All of this sets the stage for the harrowing and unforgettable climactic scene, a masterpiece of staging, in which Mildred finds Veda and Monty in bed together. Haynes really lets the long-bubbling Freudian psychosexual subtexts come raging to the surface at this point, as Mildred slumps against the wall, her mouth slack, her eyes disbelieving and wide, looking at her daughter languidly stretched out naked in bed. Wood's performance is at its over-the-top best here, cutting loose with this chilly girl's sneering, sinister slinkiness. As her mother breaks down in shock and Monty quickly recovers his suave act, Veda becomes downright evil, the full flowering of the nasty, self-motivated, manipulative evil that had shown up in flashes previously but is really unleashed here. She casually lights and smokes a cigarette, lying in bed, the blankets loosely draped over her, falling off her shoulders, smiling her cold smile. And then, in a moment of transcendent horror, she gets up out of the bed, deliberately allowing the blankets to fall away from her long, thin — snakelike — body, and walks naked across the room, parading her body in front of her mother, then sits in front of the mirror, still nude, combing her hair. It's an eerie, dreamlike scene, a nightmare in the flesh. Veda is provoking her mother, displaying herself to her, and the moment resonates with the earlier one in which Mildred had given her sleeping daughter a kiss on the lips that was more sapphic than motherly. This bedroom confrontation is a chilling, provocative sequence, a scene of high gothic melodrama that, in retrospect, Haynes' entire series was building towards.

That's the emotional crescendo of the entire miniseries, and it's very powerful, deliberately upstaging the staid, censorship-bound similar scene in the 1945 Hollywood Mildred Pierce. Haynes, sticking close to the James M. Cain source novel, avoids the murder mystery genre plotting from the Joan Crawford movie, but his film's climax is even more lurid, even more melodramatic, rising to operatic excesses to stage this horrific primal scene. The whole sequence ends with another striking composition, after Mildred has choked Veda, straining the girl's singing voice. Veda runs downstairs, clothed now only in a thin silk robe, staggers to the piano, crouches on the bench to bang out a few discordant notes, croaking awfully, then collapses to the ground beside a puddle of her own vomit. Haynes holds the terrible, emotionally devastating, ugly moment in a long shot, encompassing the shadowy high-ceilinged room with Veda collapsed in the background, Mildred standing in the middleground, and Monty in the foreground looking on in shock. It's a harrowing moment, and contrasted against the meticulous period detail and quotidian reality that dominate the rest of the series, it's as though Mildred has suddenly been plunged into an abyss, hurtling out of her average suburban lifestyle into a psychosexual nightmare.

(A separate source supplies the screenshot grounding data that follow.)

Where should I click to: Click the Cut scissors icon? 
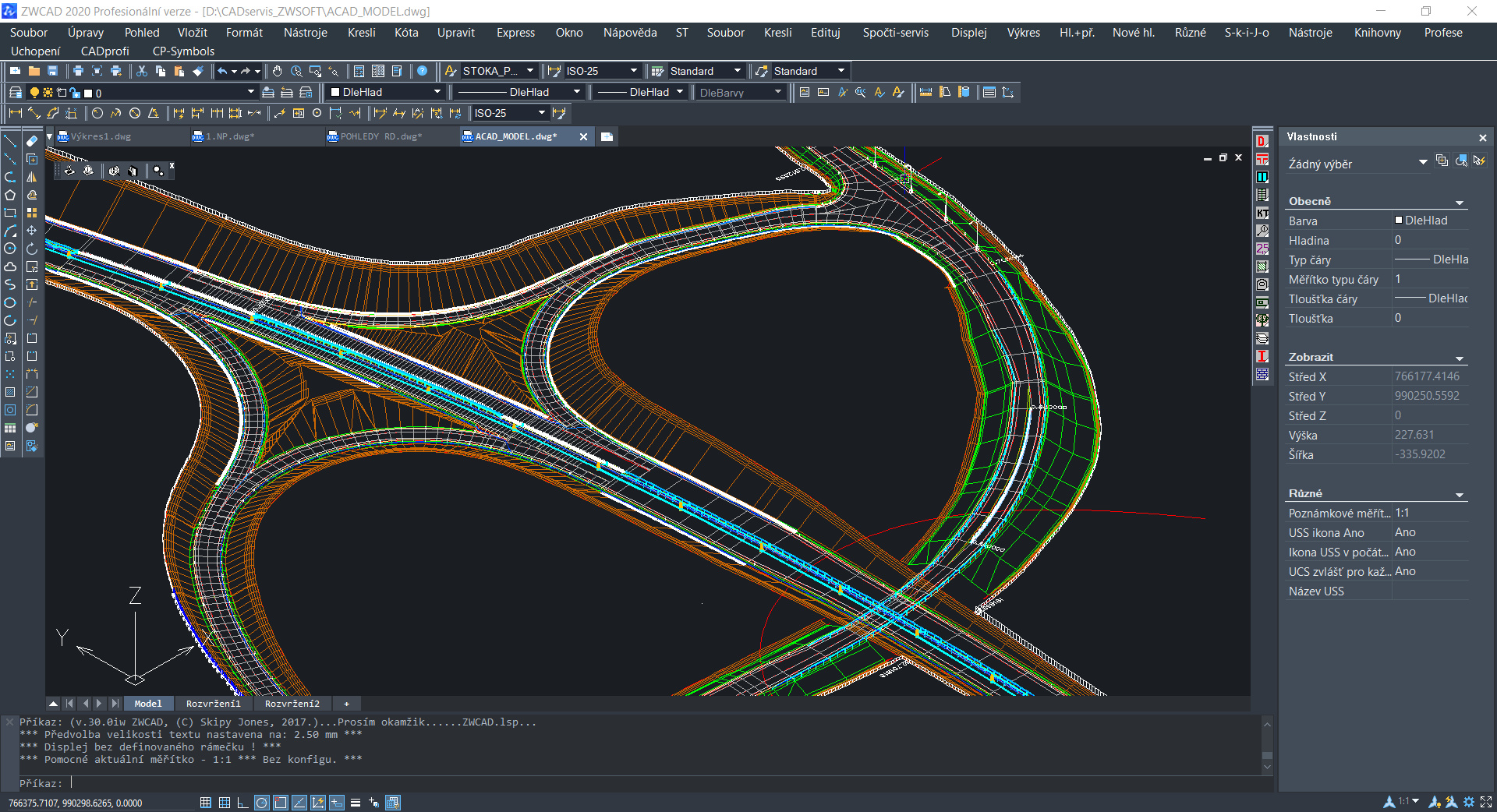click(x=142, y=71)
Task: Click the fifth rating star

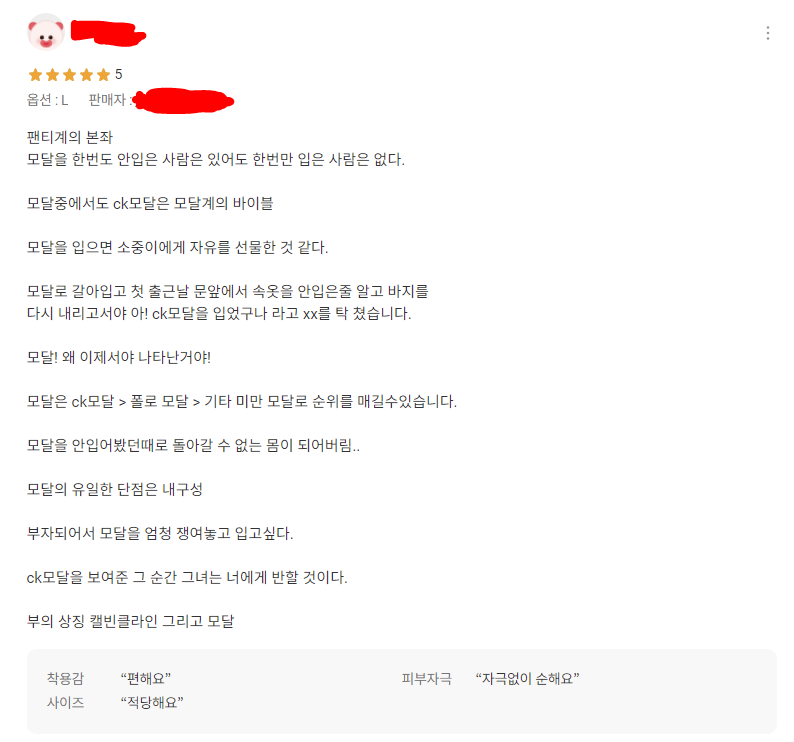Action: [103, 75]
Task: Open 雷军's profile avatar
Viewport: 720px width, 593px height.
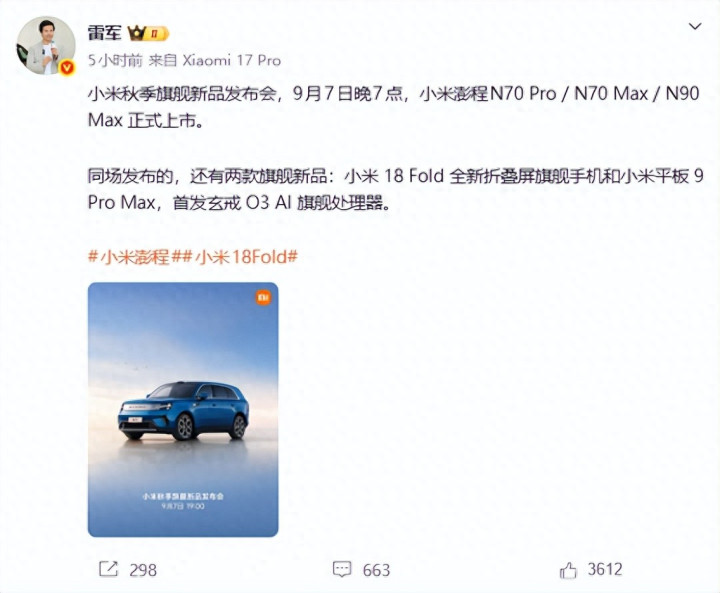Action: point(46,45)
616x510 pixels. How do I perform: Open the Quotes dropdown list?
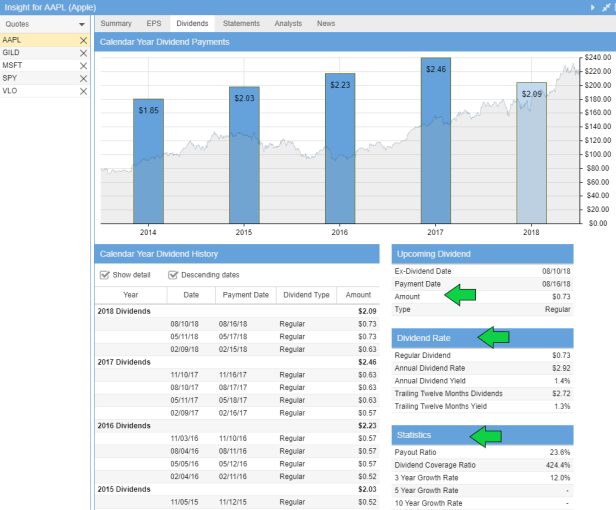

Following this scene, Mildred has nowhere to go but back into the comforting arms of her first husband, Bert (Brian O'Byrne), and the ordinary suburban existence they once enjoyed. She flees from her daughter, from her business ambitions, from her social climbing rise into the upper class, and returns to boring, prosaic Glendale and the boring, prosaic marriage she'd once fled. The Hollywood film played this marital reconciliation as a happy ending, if a perfunctory one, but Haynes allows the full impact of this turn of events to resonate. It all ends with Bert's hollow insistence that everything will be alright, that they've got each other, and all the while there's such earnest desperation in his face, in the way he urgently pours two glasses of liquor for them. "Let's get stinko," he says, and Mildred repeats it for the last line of the film. And then she shoots the camera a gaze of such teary, red-eyed despair that it becomes instantly apparent that things are not alright, that this is not a Hollywood happy ending, that this couple has got years of drunken denial and disconnection still ahead of them.